Though still worshipped as a genius, I think Bill Gates is in the same category. MS DOS (in which I was an expert) was little different from any other OS that IBM could have chosen at the time. Windows (like the Macintosh) is just Xerox Park tech, which if Gates had not been around, would have been stolen/co-opted by someone else (aka. Jobs).

Gates was very good at creating a near-monopoly for a couple decades, but other businessmen in the same situation might well have done the same thing.   Perhaps they wouldn’t have, and he made a difference. If so, that difference was negative, it seems to me.

If something is inevitable, someone will do it. The specific individual Who does it only matters if they are extraordinary. If they are just very good at what they do, well, someone else very good could have stepped up and the difference would have been minor.

I suspect this applies to a lot of earlier “Lords of Industry.” Ford, for example.

In the “inevitable” but it mattered who it was category I’d slot, say, Genghis Khan. He wasn’t the only one trying to unify the Mongols, but his degree of success rested on his own particular genius, which, oddly, was mainly that he was an extraordinary judge of ability and character in other men and women. Temujin’s generals and administrators were extraordinary, and he made loyal followers out of people he had been enemies with. Similar to Shaka (but much more succesfully since he didn’t have to face 19th century weapons), he was also able to turn his society into an extraordinarily efficient war machine.

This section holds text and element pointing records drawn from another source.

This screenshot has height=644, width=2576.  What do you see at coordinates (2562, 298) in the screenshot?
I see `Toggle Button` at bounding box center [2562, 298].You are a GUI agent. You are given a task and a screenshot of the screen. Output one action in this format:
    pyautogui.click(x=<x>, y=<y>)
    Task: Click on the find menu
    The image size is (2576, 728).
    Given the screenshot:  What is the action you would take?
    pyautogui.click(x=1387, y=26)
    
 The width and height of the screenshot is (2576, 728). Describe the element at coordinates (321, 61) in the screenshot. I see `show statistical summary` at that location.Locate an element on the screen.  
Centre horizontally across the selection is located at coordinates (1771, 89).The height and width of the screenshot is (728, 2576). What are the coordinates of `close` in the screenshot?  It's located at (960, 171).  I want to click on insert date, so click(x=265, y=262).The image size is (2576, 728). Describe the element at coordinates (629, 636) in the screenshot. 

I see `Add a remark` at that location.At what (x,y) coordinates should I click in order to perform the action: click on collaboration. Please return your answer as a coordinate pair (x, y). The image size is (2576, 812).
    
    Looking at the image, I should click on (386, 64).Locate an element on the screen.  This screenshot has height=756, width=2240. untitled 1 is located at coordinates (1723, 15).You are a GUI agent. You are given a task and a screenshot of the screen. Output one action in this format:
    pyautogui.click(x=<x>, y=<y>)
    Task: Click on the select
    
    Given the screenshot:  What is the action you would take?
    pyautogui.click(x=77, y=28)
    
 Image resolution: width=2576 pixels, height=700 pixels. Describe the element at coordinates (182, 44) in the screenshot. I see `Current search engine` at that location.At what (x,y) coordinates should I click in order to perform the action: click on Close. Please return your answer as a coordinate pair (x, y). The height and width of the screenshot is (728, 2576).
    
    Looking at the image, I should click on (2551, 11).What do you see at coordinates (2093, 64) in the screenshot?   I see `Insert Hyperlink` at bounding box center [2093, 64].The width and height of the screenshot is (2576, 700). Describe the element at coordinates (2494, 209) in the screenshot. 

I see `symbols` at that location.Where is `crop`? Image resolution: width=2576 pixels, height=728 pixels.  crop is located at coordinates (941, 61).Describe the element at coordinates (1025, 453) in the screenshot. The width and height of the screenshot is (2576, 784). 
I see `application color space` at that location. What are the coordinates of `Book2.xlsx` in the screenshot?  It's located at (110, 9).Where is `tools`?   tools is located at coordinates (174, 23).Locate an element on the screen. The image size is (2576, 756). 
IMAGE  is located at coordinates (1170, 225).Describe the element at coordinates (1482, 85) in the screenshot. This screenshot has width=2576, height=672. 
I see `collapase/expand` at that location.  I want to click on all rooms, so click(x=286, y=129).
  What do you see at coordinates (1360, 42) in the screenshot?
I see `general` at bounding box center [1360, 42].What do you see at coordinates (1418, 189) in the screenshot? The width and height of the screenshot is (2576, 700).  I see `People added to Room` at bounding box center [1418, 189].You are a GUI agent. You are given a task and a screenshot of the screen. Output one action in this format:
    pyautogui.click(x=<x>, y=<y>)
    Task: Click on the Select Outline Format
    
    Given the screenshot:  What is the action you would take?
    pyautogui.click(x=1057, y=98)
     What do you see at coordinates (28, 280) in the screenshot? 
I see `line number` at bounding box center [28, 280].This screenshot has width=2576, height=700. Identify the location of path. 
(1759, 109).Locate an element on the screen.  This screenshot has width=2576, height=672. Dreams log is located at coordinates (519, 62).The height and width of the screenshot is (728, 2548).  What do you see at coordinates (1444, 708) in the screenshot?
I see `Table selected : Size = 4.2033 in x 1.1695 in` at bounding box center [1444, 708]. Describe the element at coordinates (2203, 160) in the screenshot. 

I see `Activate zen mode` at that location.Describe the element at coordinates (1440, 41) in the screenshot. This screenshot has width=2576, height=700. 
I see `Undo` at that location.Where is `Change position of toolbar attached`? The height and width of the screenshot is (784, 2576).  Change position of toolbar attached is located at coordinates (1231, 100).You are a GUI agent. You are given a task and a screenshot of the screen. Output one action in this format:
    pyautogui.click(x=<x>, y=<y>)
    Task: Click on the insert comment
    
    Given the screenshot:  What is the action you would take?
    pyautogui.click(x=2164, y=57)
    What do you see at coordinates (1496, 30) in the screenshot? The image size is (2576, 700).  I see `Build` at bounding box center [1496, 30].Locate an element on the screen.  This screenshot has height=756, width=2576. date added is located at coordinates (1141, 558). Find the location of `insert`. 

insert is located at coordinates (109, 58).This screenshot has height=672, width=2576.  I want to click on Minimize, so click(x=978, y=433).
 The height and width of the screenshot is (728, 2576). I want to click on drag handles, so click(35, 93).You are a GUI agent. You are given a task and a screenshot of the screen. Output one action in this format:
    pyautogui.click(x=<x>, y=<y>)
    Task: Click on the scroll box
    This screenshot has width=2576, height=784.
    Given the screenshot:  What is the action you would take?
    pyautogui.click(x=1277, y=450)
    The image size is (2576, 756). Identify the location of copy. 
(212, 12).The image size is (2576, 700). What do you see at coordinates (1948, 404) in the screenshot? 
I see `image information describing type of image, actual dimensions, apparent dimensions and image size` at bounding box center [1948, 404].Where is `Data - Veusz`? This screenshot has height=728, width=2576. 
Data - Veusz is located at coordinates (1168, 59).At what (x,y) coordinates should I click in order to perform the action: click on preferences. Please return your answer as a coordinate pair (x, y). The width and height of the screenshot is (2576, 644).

So who came out of nowhere and changed the world? Who forged a position which wouldn’t have existed otherwise, then did something extraordinary with it?

I find it hard to think of anyone. In the intellectual sphere, Socrates, Plato and Aristotle, for example, came out of a specific time and place where philosophers and teachers were very highly valued because they taught people how to argue.  (Read Plato’s dialogues and tell me, for all his sneering at “sophists” he is not an amazing debater.)

Perhaps one can make a case for Newton, but Leibniz created calculus almost at the same time. Were the rest of his discoveries made much sooner than they otherwise would have been?

Or perhaps the great religious figures? Buddha, Christ, Confucius. Does a Buddha have to happen? Certainly the circumstances are there for one in the newly urbanized cities of northern India with their loss of faith in the old Vedic religion. Indeed, modern Hinduism really comes out of that period as well, for all they claim the Vedas they have little in common with that religion.

Someone would have done what Buddha did, but I think a strong argument exists that how well he did it, and how he did it matters.

So, what do my readers think? Who would you nominate as coming out of nowhere and changing the world? Who is the great one who did not fill a slot someone would have filled?